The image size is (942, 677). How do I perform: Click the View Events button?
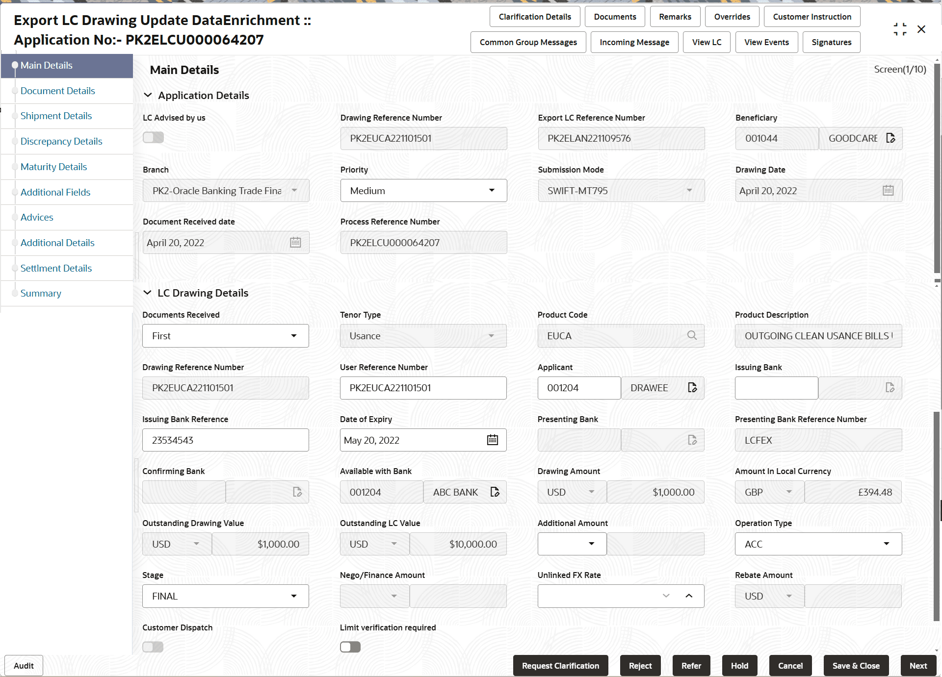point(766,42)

· · · · · · ·

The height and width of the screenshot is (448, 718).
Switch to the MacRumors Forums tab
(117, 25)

· · · · · · ·

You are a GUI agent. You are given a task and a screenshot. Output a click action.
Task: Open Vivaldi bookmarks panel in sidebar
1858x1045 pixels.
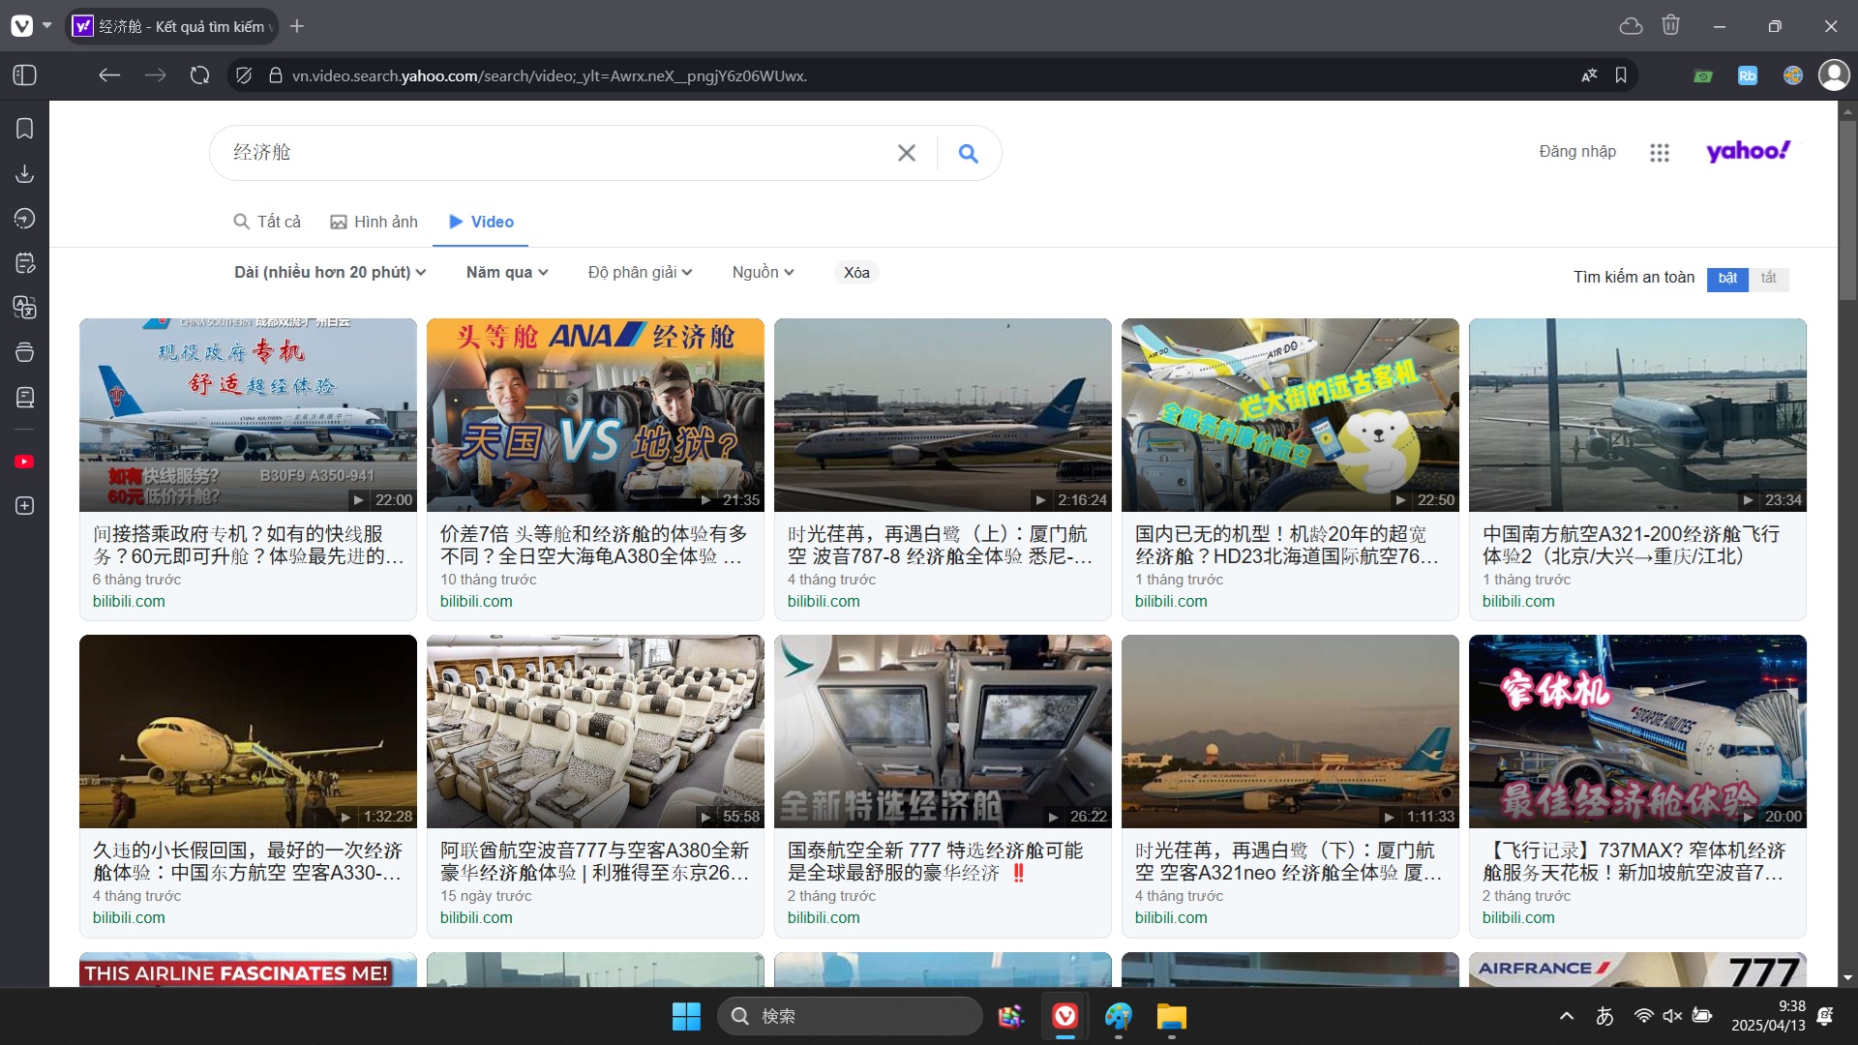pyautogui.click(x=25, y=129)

· · · · · · ·

● Required work
Once you have found every line above holding the word "screenshot", copy those lines.

● Written response
The height and width of the screenshot is (448, 718).
You are a GUI agent. You are given a task and a screenshot. Output a click action.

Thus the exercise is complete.